Подполковник Морозов, щеголявший новыми погонами, глядя на эту парочку, плевался:
– Вот наказание, а! Не лейтенанты, а день открытых дверей в дурдоме! То за Наполеона воюют, то под юродивых косят.
На совещании друзья сели за последним столом, рядом с Димкой Быкадоровым из бронетанкового батальона. Викулов вытащил тетрадку, начал кропать письмо любимой жене Танечке. Грыз ручку, мечтательно закатывал глаза, каждые полминуты снимал и протирал очки.
Пока начальник базы нудно подводил итоги учений, бубня по бумажке цифры и номера подразделений, Быкадоров вполголоса травил очередную байку, на этот раз из училищной жизни:
– У нас на потоке, в соседней роте, «крысу» поймали. Прикинь, Марат: у своих же однокурсников из тумбочек тырил ерунду всякую: магнитофонные кассеты, перочинные ножи. Даже мелочь из карманов!

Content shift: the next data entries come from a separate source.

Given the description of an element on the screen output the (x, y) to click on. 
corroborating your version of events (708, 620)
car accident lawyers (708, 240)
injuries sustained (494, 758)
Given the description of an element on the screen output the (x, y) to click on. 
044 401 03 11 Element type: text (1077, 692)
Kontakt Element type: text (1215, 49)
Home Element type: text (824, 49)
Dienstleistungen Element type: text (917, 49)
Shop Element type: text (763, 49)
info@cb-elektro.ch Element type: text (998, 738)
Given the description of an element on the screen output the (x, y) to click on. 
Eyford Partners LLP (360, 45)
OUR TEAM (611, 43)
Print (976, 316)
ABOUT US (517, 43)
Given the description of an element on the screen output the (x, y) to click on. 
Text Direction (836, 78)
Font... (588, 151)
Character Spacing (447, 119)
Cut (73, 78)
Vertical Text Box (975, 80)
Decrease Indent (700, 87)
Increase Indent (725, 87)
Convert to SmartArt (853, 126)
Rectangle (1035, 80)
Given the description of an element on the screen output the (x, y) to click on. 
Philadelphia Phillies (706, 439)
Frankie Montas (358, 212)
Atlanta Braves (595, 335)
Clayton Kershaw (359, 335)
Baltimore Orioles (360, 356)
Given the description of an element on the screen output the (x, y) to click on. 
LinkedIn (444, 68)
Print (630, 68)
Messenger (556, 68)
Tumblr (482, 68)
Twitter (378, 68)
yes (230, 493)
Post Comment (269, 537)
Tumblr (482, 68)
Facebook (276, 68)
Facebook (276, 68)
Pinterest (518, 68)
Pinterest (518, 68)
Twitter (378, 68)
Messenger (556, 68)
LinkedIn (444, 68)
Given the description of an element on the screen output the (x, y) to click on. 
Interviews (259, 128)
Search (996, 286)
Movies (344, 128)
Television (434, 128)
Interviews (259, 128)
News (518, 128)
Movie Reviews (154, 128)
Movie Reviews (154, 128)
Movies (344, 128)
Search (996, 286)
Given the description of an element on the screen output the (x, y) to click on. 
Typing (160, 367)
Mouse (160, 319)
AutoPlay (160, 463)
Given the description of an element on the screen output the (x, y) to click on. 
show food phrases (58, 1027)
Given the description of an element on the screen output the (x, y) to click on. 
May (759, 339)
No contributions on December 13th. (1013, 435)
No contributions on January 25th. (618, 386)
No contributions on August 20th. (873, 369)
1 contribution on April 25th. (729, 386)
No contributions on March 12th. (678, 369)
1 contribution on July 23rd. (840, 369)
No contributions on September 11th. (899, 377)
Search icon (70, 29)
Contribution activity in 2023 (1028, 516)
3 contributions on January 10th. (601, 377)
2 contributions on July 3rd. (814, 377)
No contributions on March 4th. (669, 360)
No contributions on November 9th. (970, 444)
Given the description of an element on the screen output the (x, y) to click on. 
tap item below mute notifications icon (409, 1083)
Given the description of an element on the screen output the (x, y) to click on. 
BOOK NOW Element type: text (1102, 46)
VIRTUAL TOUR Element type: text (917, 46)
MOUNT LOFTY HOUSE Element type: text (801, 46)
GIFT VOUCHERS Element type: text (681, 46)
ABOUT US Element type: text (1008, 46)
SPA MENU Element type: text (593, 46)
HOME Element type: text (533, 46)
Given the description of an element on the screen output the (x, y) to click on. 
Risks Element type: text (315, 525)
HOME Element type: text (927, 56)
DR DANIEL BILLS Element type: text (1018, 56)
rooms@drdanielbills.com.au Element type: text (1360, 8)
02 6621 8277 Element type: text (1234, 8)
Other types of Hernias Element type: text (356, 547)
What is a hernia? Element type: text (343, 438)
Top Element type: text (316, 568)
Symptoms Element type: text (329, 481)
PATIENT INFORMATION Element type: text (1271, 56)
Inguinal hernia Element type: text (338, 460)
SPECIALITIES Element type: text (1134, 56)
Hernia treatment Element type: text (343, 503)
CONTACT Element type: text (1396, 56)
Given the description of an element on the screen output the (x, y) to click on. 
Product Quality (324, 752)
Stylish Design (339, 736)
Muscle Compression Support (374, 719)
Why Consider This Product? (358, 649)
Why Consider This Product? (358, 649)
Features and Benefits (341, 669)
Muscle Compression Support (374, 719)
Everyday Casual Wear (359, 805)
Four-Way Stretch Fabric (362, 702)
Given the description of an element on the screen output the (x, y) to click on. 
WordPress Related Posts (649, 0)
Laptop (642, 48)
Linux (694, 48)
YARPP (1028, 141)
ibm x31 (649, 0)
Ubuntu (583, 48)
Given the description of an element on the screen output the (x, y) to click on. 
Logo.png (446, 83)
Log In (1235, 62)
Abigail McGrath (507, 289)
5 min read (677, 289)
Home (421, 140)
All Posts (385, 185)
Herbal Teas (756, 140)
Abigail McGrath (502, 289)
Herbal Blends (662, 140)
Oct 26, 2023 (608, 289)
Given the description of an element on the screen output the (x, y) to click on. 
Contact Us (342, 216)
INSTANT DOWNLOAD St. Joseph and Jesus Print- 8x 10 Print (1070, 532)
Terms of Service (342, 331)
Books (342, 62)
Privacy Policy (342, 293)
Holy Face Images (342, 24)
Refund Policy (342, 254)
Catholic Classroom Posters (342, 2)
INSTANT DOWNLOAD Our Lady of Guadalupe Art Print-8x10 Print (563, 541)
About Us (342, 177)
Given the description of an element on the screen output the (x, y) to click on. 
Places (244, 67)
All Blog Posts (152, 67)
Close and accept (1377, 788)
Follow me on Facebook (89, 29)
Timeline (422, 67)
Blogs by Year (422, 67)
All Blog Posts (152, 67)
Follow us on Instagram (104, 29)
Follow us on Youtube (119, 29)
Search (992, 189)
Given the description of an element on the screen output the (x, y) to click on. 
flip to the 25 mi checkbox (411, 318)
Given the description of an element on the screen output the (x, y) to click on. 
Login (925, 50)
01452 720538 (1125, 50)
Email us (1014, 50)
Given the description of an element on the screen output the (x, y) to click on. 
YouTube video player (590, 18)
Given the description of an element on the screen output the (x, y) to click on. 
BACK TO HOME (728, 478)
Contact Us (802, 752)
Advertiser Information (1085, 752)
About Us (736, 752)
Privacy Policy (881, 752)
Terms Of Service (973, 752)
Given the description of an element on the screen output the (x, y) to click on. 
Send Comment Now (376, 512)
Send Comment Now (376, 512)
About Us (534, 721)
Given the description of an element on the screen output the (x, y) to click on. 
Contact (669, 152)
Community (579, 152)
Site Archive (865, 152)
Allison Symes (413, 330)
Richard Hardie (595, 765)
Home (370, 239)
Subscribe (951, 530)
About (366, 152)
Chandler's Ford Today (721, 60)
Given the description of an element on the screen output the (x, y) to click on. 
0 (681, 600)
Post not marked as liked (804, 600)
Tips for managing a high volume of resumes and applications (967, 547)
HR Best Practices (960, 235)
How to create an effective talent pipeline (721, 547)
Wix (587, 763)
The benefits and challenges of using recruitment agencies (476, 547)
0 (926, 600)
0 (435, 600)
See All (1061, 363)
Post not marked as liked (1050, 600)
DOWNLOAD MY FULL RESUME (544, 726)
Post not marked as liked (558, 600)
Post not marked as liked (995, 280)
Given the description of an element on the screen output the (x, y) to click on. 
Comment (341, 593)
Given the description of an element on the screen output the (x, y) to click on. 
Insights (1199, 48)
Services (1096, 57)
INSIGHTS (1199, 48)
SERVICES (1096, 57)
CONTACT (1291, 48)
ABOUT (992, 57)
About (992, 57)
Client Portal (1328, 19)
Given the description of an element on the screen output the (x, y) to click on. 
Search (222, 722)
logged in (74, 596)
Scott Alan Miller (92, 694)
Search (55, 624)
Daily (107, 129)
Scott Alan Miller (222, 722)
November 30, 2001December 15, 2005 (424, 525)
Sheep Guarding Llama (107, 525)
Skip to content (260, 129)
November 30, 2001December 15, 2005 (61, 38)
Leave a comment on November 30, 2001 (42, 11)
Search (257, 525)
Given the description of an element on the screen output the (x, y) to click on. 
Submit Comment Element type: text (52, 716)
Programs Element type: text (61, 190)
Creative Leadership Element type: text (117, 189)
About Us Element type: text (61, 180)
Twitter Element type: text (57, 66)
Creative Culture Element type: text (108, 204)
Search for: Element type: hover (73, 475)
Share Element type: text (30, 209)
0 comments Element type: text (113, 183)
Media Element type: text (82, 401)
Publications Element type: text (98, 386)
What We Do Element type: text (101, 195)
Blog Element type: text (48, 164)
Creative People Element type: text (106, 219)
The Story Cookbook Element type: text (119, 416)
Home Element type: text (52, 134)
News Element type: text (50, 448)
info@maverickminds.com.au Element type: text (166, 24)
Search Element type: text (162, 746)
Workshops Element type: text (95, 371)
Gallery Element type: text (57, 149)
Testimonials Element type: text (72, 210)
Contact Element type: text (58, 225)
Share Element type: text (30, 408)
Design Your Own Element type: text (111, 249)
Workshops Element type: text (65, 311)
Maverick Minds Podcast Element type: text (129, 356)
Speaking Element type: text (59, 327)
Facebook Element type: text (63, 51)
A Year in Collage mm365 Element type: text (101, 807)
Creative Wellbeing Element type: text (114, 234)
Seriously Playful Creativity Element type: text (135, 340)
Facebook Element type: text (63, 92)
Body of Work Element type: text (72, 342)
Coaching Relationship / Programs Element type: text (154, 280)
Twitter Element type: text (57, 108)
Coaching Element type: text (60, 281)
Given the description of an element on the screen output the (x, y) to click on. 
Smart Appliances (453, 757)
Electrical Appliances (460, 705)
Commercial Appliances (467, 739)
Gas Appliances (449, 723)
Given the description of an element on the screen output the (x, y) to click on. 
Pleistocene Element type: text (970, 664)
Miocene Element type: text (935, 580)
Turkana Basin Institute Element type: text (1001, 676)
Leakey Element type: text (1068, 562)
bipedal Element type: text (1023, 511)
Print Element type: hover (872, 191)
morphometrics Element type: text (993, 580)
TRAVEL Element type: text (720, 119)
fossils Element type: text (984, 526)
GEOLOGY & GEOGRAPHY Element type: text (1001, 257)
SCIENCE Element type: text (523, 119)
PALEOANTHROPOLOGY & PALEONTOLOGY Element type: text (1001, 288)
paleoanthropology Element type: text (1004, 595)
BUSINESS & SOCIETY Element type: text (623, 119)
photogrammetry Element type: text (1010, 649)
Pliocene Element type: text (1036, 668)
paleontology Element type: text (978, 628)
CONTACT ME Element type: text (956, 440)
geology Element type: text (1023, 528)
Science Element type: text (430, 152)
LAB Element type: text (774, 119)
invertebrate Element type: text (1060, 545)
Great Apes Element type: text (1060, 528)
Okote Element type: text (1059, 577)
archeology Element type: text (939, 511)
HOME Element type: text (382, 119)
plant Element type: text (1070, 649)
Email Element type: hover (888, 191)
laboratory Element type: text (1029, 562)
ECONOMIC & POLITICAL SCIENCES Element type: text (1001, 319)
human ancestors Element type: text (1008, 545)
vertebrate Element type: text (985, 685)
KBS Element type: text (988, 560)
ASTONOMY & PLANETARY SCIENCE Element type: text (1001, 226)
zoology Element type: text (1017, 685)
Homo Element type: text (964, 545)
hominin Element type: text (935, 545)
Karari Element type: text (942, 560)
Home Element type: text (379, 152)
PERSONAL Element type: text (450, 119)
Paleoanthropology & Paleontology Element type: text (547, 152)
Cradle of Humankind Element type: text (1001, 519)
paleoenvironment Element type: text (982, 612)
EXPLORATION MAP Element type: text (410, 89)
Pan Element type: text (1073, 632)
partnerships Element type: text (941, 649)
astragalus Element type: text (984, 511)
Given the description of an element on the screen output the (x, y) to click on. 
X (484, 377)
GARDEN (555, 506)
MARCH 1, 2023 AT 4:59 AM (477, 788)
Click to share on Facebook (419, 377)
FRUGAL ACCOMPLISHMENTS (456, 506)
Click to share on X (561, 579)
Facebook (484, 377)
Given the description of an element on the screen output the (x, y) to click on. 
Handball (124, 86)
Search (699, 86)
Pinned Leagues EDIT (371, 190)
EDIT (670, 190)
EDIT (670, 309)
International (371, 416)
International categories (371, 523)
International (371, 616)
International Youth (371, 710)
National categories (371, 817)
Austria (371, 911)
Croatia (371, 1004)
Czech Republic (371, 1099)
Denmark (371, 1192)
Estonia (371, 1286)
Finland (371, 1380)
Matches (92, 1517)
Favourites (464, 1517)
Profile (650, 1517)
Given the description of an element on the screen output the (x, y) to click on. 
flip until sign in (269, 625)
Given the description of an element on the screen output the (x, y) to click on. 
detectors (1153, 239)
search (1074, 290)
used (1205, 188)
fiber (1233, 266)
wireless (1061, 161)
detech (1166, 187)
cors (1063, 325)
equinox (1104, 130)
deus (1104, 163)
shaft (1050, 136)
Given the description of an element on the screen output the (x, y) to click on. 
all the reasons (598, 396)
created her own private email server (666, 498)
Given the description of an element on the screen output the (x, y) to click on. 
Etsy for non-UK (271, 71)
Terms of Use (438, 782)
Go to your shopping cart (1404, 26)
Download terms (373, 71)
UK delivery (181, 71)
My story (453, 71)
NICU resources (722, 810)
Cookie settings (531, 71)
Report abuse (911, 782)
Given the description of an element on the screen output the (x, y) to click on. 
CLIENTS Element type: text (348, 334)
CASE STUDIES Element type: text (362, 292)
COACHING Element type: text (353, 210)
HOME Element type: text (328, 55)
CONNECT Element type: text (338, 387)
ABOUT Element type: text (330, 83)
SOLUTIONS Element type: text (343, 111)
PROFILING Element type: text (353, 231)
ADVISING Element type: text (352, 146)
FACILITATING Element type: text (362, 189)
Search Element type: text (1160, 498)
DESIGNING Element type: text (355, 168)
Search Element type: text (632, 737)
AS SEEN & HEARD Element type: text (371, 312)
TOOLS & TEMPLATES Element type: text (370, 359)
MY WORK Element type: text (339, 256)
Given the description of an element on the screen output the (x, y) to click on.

Тагиров осуждающе покачал головой, заметил:
– Вот скотина! Пришибли его?
Для «крыс», ворующих последнее у товарищей, что в армии, что в тюрьме судьба простая: «темная», презрение и ежедневные унижения до конца срока. Часто бывает – «крыса» не выдерживает, вешается. Нет более позорного преступления, даже стукачам меньше достается.
– Хотели с балкона скинуть, но офицеры отбили. А у этого гада отец оказался крутой – полковник из штаба округа. Их ротный папаше позвонил, говорит: так мол и так, загваздался ваш сынок по полной, пусть сам рапорт пишет и добровольно валит из училища, а то до выпуска не доживет. Полковник примчался, с начальством договорился как-то. И переводят к нам этого кадра в роту. Нас командир предупредил: никаких синяков. Если признают пострадавшим, вообще никогда из училища убрать не смогут, дотянет до диплома. Делайте что хотите – презирайте, бойкот объявляйте. Бить нельзя.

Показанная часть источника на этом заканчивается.